Figuring Out How the Generator Worked
We learned a lot about how the ransomware worked, but at this point we had no indication yet that we were going to be able to help the victim. In fact, we'd ruled out the easiest possibility that the password might just be a fixed string used against all victims. We were on the way, though.
By tracking every instance of the three variables in the program, we found a loop which selected fifty random characters from a 78-character alphabet comprised of 26 lowercase letters, 26 uppercase letters, 10 digits, and 16 punctuation symbols (with some repetitions). Computers struggle to be truly random.

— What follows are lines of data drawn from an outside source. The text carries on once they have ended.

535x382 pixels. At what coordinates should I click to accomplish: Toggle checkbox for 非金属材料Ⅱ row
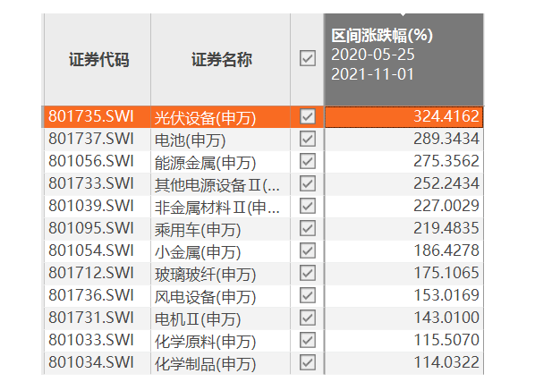point(308,206)
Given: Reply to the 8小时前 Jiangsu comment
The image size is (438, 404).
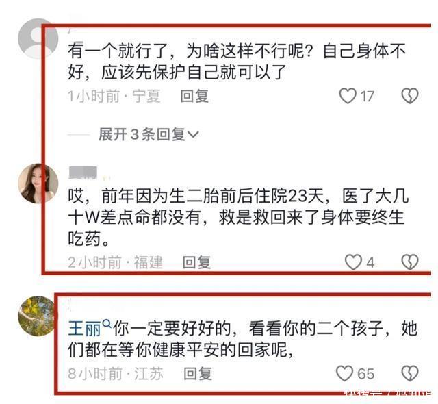Looking at the screenshot, I should (x=198, y=374).
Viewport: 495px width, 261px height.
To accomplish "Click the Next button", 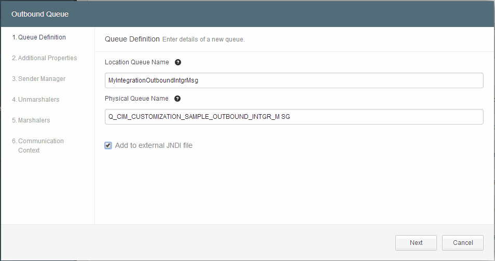I will click(x=416, y=243).
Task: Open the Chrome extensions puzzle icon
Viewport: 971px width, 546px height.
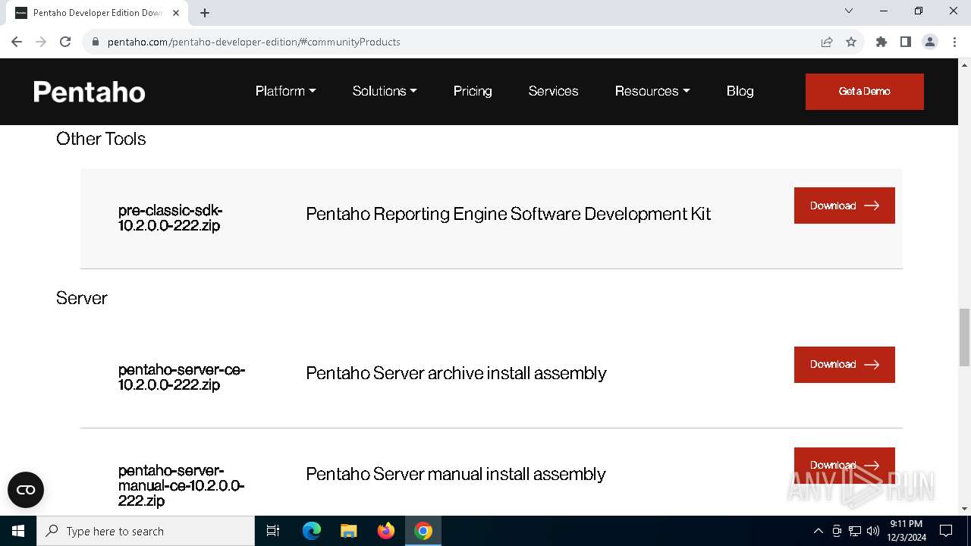Action: [x=881, y=42]

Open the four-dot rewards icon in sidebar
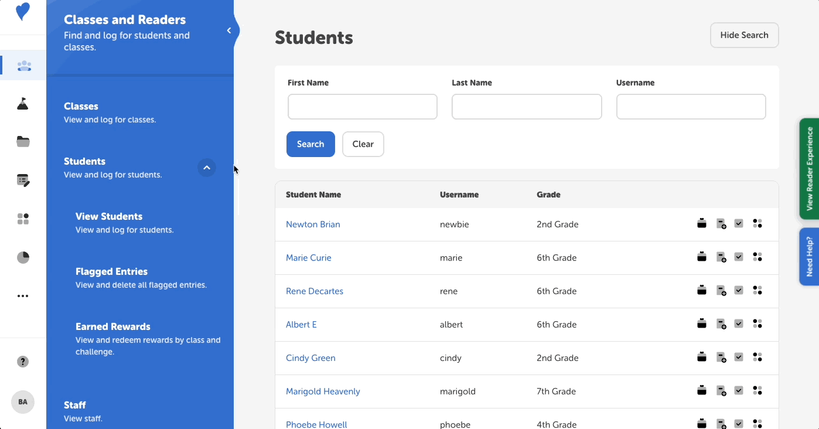click(22, 219)
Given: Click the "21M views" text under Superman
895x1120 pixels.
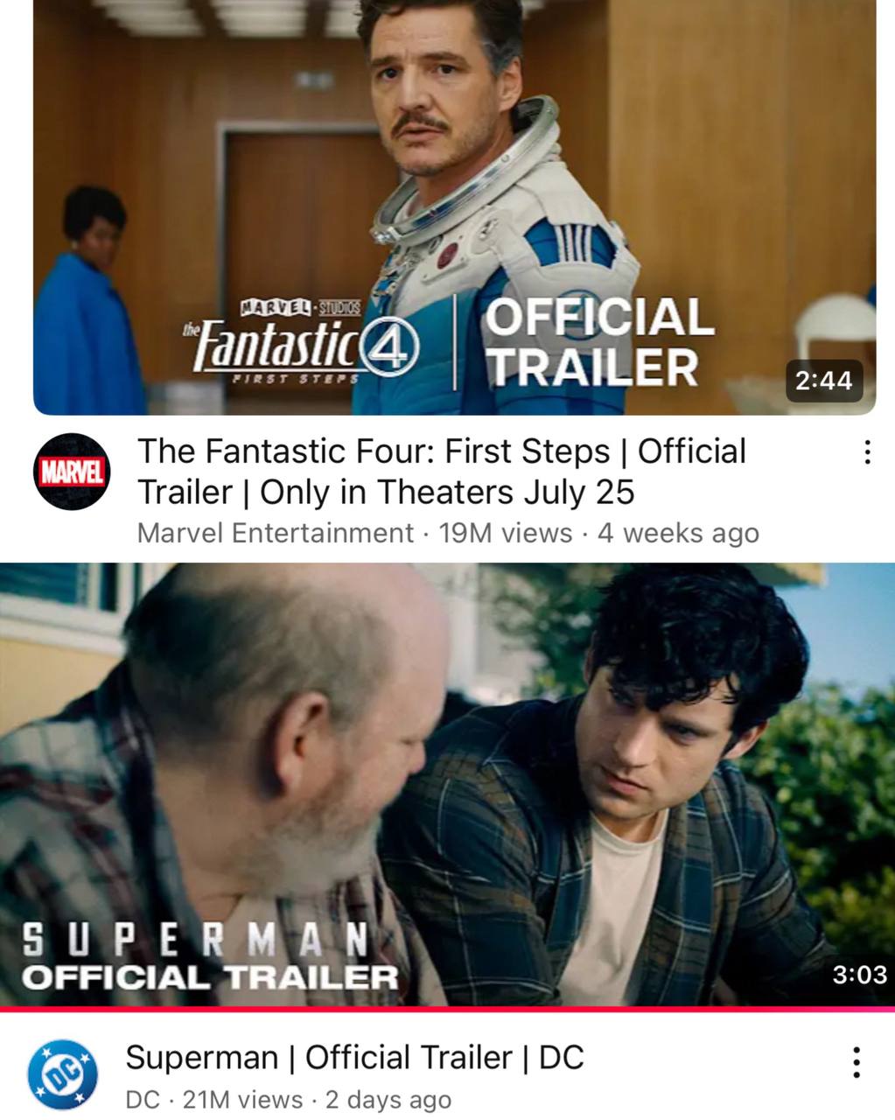Looking at the screenshot, I should pos(242,1100).
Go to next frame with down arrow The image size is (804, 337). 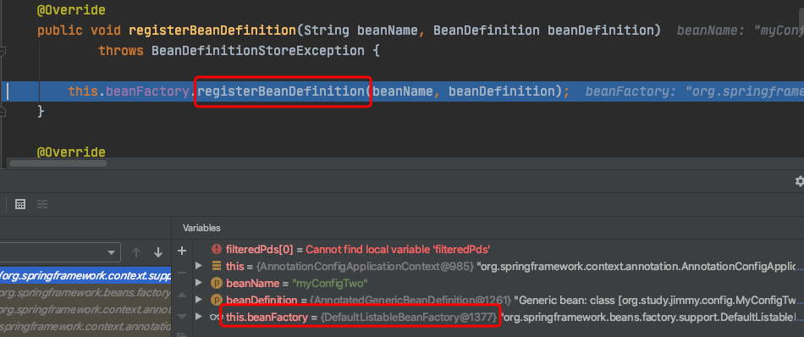(x=158, y=252)
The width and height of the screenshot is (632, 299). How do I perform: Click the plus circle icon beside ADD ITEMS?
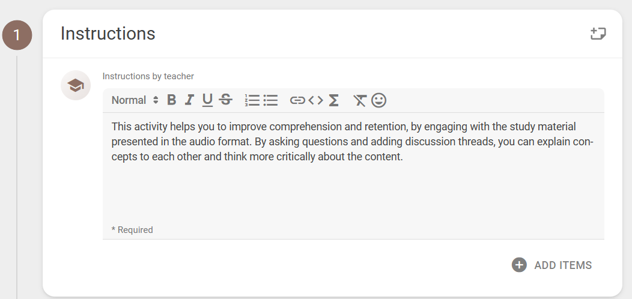point(519,265)
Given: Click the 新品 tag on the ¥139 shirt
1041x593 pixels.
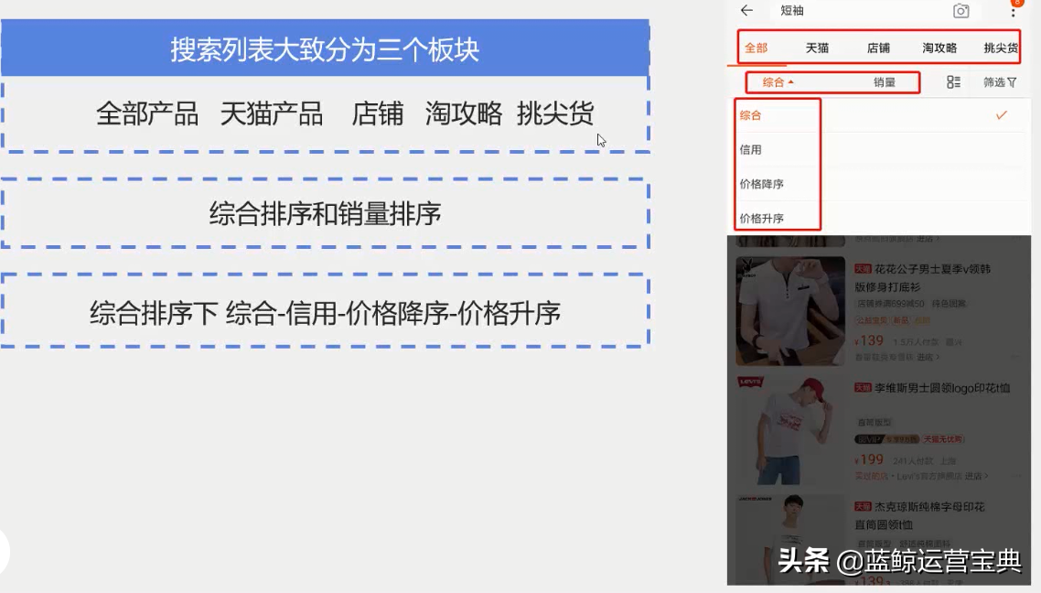Looking at the screenshot, I should point(901,320).
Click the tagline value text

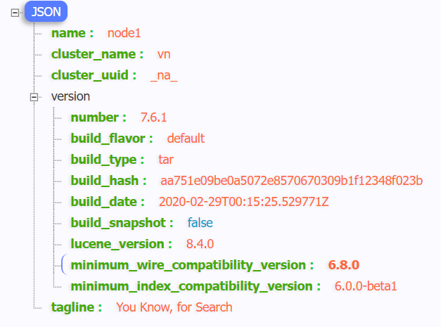click(174, 307)
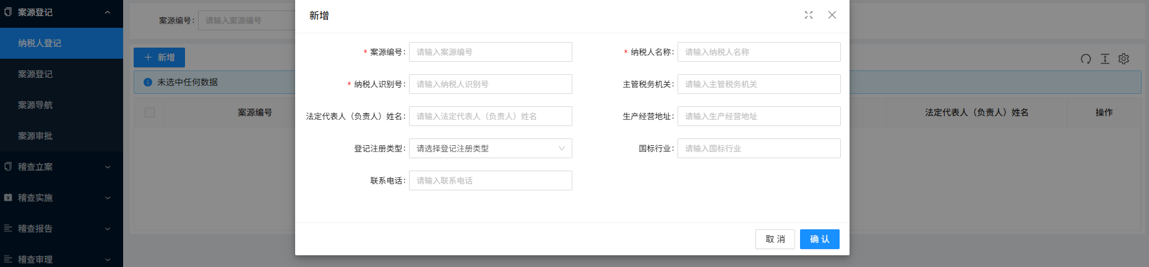The height and width of the screenshot is (267, 1149).
Task: Click the 联系电话 input field
Action: tap(490, 180)
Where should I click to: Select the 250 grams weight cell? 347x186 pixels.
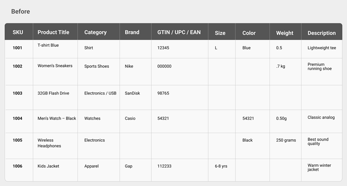coord(286,140)
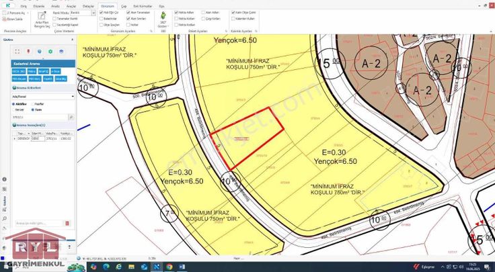Image resolution: width=495 pixels, height=272 pixels.
Task: Expand the Ada/Parsel search type dropdown
Action: point(72,96)
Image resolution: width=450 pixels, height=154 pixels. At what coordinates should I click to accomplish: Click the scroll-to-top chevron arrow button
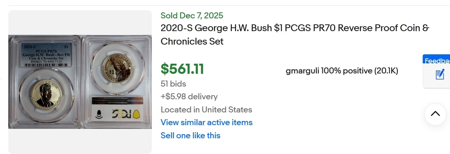coord(435,114)
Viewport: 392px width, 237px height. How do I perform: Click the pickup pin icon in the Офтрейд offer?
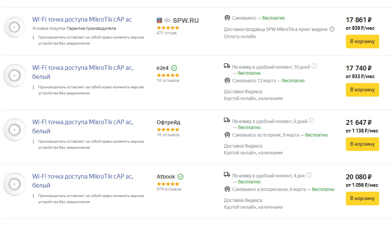tap(227, 135)
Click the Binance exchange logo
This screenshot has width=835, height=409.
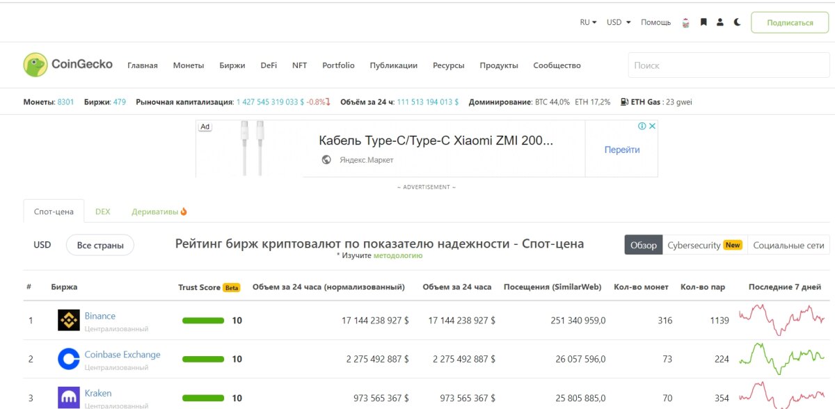(68, 321)
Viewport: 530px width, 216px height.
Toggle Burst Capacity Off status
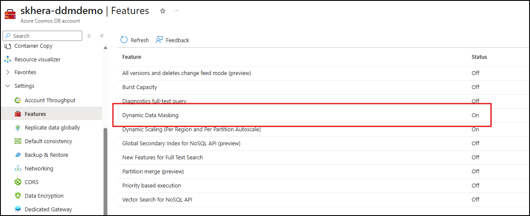tap(475, 87)

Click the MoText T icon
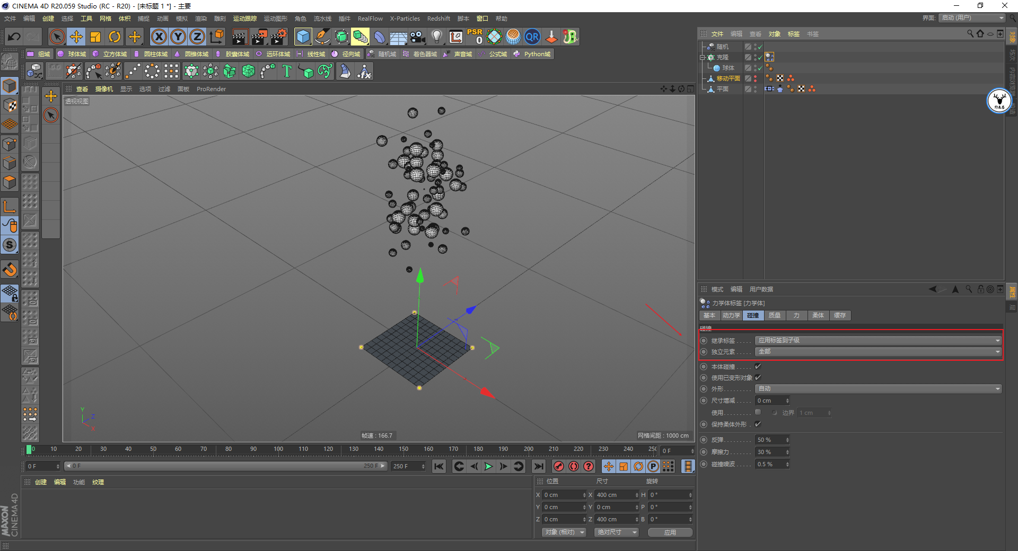coord(287,71)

One way to defeat encryption is to attack the “pseudo-random number generator” (PRNG), and that’s exactly what we decided to do.
We eventually discovered that the PRNG was initialized, or seeded, with a 32-bit number derived from the identifier of the thread executing this code and how long the system has been running in milliseconds. They are both rather predictable values. Thanks to the 32-bit seed, we now knew there could be at most four billion possible passwords, not the nonillions of nonillions of possibilities that fifty characters picked truly randomly from an alphabet of 78 would have yielded.
This is because, as noted before, computers usually operate with rigid determinism even when they're trying to act random. For any given seed value, the PRNG will produce the exact same numbers in the exact same order any time it's initialized with that value. Since the seed was a 32-bit number, the possibilities ranged from zero to about four billion, and therefore the realm of possible initial states is equally confined.
The problem with guessing passwords is that it's expensive in terms of time. And that’s what we had to do next.
Guessing Passwords
A list of four billion passwords is no trifling thing. But we also know the seed relies on a thread ID, which is a multiple of four and typically less than 10,000, and the system uptime. Over the course of 49.7 days, the uptime will count from zero to four billion and then wrap around to become zero again. We would need to get an idea of how long the server had been running before the attack—perhaps a file timestamp or an event log entry—to narrow down the possible values. But we discovered something even better.
Among all the strange files, we’d found one in the ProgramData directory called stppthmainfv.dll, containing 21 lines of eight random letters each. We decided to work backwards and brute-force all possible seed values to figure out which one would cause the PRNG to generate those 21 lines. Because this was a 32-bit string, we knew the search should not take more than a few hours on a reasonable computer. That would make it orders of magnitude faster than trying to feed all potential passwords to the RAR utility.
In about four seconds on a single CPU core, the code tested 31,956,209 possibilities and found the seed value 31,956,208 generated the same sequence of letters listed in stppthmainfv.dll. We generated a roughly 12MB list of passwords to test (much better than the 236GB text file holding all four billion possibilities) with the seed value. We ran a batch process overnight where each password was tested against the RAR utility.
By morning it had finished with exactly one password waiting for us on the screen--the correct password. Our experiment was a success! We had earned the victim's faith in us, and at last, we were ready to get their data back.